Branches of Two Hotel by Axel are located in:

| Location | Opening date | Rooms | Neighbourhood |
|---|---|---|---|
| Barcelona, Spain | July 2015 | 87 | Gaixample |
| Berlin, Germany | January 2017 | 86 | Charlottenburg-Wilmersdorf |

===Barcelona===
Axel Hotel Barcelona is the first hotel of the chain. It was opened in July 2003 in Gaixample District, Barcelona and rated in the four-star category. The hotel is located in a chic building of the XIX century and has 101 rooms. In 2015, another hotel, called Two Hotel by Axel, was opened in the southern part of the Gaixample District in Barcelona.

===Berlin===
The three-star Axel Hotel Berlin, located in the Berlin district of Schöneberg and built by the architect Iñigo Hernaádez Tobe.

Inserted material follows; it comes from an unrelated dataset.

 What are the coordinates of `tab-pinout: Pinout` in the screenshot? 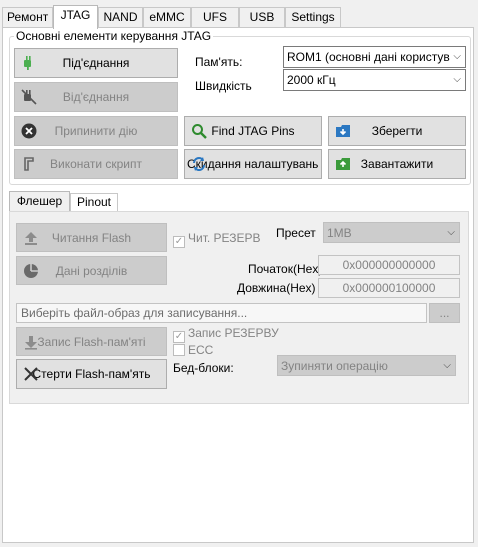 It's located at (94, 202).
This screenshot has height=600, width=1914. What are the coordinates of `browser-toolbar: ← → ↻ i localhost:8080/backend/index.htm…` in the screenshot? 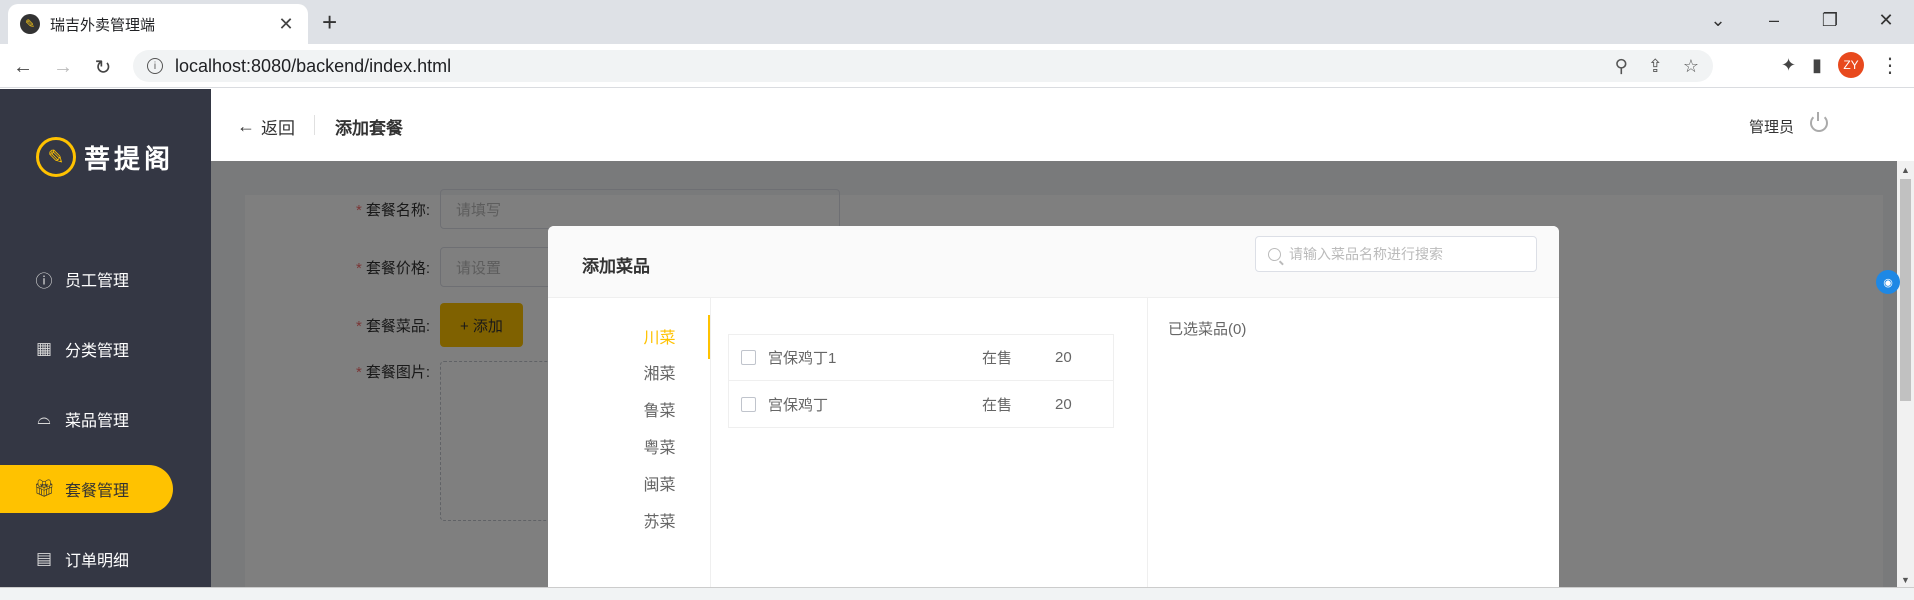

It was inaugurated by Berlin mayor Klaus Wowereit on March 17, 2009. The hotel has 86 rooms, as well as a large sports center with sauna, steam bath, and massage parlour. It is not the property of Axel Corp., but is leased and managed by the group. In 2017, they opened another property, called Two Hotel by Axel, at Charlottenburg-Wilmersdorf, Berlin.

===Buenos Aires===
Axel Hotel Buenos Aires was opened on October 31, 2007 in the historic centre of the Argentine capital, San Telmo. The hotel had 48 rooms and offers its clients a restaurant, cocktail bar, spa, garden with swimming pool and solarium. "It was closed on 2013 due to the unsafe situation at the city.

=== Venezia ===
Axel Hotels started first “hetero-friendly” hotel in Italy, Axel Hotel Venezia (Venice) in 2019. The hotel has 43 rooms.

=== Gran Canaria ===
AxelBeach Maspalomas is located on the Spanish island of Gran Canaria in the Playa del Inglés. It has 92 apartments.

=== Ibiza ===
AxelBeach Ibiza is a beach property, located on the landscape in Cala de Bou, next to Sant Antonio bay in the Balearic Islands of Spain. The hotel has 96 rooms with pool deck and bar.

=== San Sebastián ===
Alex Hotel San Sebastián was opened in November 2019. It is located in the city centre of San Sebastián, Spain and has 100 rooms.

=== Miami ===
An Axel Hotel branch is on Collins Avenue, South Beach, Miami, United States.